The respite gained from the release from pressure on global warming and from declining populations will be a help towards patient and systematic research in new forms of non-carbon energy so as to be able to conserve oil and natural gas for use exclusively for shipping, aviation and warfare. Other areas of research necessary for ensuring a healthy environmental future beyond the present century must be genetic engineering for food production so that the area needed for food production as well as the use of fertilisers and pesticides can be reduced, and molecular biology, stem cell and genetics so that cancer, Alzheimer's and Parkinson's can be eliminated and the aging process delayed. Resources saved from the closure of humanitarian assistance, of research for curing tropical infectious and parasitic diseases and of research and related activities connected with global warming--a necessary consequence of the policy of inaction on global warming--can be diverted to research in the sciences and technologies of the future. Once the world is firmly set on this new path of a reduced population other problems of the environment can in time take care of themselves. The rate of regeneration of the earth's resources will in time also become higher than that of depletion. And once the population of the world has come down to three billion, the task of regulating it according to the demands of the market can be left to professional managers who will no doubt supplement their dependence on natural processes with the use of in vitro fertilisation, human cloning and other techniques yet to be invented.

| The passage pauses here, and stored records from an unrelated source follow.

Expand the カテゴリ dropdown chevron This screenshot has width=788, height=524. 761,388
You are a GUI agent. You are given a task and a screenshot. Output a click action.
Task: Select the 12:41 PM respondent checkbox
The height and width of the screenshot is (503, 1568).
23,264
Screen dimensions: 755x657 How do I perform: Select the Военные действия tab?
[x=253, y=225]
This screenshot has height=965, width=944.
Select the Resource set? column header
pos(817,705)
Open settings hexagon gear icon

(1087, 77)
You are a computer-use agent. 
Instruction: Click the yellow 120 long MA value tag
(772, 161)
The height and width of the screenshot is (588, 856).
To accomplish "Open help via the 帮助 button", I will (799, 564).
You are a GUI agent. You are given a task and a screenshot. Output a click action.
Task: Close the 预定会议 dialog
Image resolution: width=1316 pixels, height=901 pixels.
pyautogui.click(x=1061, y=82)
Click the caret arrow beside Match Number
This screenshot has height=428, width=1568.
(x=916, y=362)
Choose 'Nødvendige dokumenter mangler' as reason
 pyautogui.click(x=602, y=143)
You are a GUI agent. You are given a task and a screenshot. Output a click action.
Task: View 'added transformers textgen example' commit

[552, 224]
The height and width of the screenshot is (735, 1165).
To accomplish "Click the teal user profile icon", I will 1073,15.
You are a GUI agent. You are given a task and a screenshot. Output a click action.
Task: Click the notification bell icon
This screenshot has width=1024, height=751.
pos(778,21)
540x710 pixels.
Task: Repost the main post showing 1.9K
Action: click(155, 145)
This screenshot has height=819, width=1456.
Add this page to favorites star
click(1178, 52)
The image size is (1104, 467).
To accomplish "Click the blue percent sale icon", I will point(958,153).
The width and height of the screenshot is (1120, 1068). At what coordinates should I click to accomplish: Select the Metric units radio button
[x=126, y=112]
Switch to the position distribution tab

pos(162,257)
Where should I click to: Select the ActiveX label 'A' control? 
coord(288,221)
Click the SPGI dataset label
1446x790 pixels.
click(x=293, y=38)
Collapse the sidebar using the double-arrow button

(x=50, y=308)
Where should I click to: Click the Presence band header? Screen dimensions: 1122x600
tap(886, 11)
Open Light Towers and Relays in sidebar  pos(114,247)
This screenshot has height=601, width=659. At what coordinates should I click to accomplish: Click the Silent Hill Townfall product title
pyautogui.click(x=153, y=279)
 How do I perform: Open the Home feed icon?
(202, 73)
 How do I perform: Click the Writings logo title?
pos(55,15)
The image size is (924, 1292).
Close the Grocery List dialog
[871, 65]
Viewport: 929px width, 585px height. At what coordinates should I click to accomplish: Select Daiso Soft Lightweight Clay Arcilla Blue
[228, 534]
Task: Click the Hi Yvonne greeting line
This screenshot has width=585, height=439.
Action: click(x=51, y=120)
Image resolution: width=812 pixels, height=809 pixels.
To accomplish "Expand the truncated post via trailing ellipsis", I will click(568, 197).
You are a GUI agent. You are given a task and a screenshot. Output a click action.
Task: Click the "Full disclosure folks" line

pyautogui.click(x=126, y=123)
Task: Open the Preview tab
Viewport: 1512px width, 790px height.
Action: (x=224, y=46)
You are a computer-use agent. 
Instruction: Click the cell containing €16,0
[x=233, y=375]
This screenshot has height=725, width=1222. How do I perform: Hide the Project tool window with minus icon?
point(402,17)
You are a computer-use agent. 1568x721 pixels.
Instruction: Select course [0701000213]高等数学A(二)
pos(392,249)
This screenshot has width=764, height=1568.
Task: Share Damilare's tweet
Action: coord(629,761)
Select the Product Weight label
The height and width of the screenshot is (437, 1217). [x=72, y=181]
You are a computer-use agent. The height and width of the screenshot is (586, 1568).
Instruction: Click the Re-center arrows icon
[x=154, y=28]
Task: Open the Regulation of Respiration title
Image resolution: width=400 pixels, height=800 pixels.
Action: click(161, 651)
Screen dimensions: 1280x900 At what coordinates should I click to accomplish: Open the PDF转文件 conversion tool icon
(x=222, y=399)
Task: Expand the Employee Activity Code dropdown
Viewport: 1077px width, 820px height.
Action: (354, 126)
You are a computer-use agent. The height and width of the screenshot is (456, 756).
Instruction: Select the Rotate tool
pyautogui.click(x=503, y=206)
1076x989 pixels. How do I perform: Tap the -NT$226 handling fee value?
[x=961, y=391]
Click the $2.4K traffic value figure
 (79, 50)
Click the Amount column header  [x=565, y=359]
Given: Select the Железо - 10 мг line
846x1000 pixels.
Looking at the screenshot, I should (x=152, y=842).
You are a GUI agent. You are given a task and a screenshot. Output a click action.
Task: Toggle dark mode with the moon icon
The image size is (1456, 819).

It follows from this proposal about inaction that the best recommendation for the Copenhagen Conference will be that it decide to do nothing about global warming. It can in addition decide to halt all further research into the causes of global warming in particular and of environmental degradation in general. It can very usefully decide to wind up UNEP and finally declare that the Copenhagen Conference will be the last of its kind. For environmental activists, including the heir apparent to the British throne, who will be invited to give up their campaigns, there will never be a shortage of other causes to champion.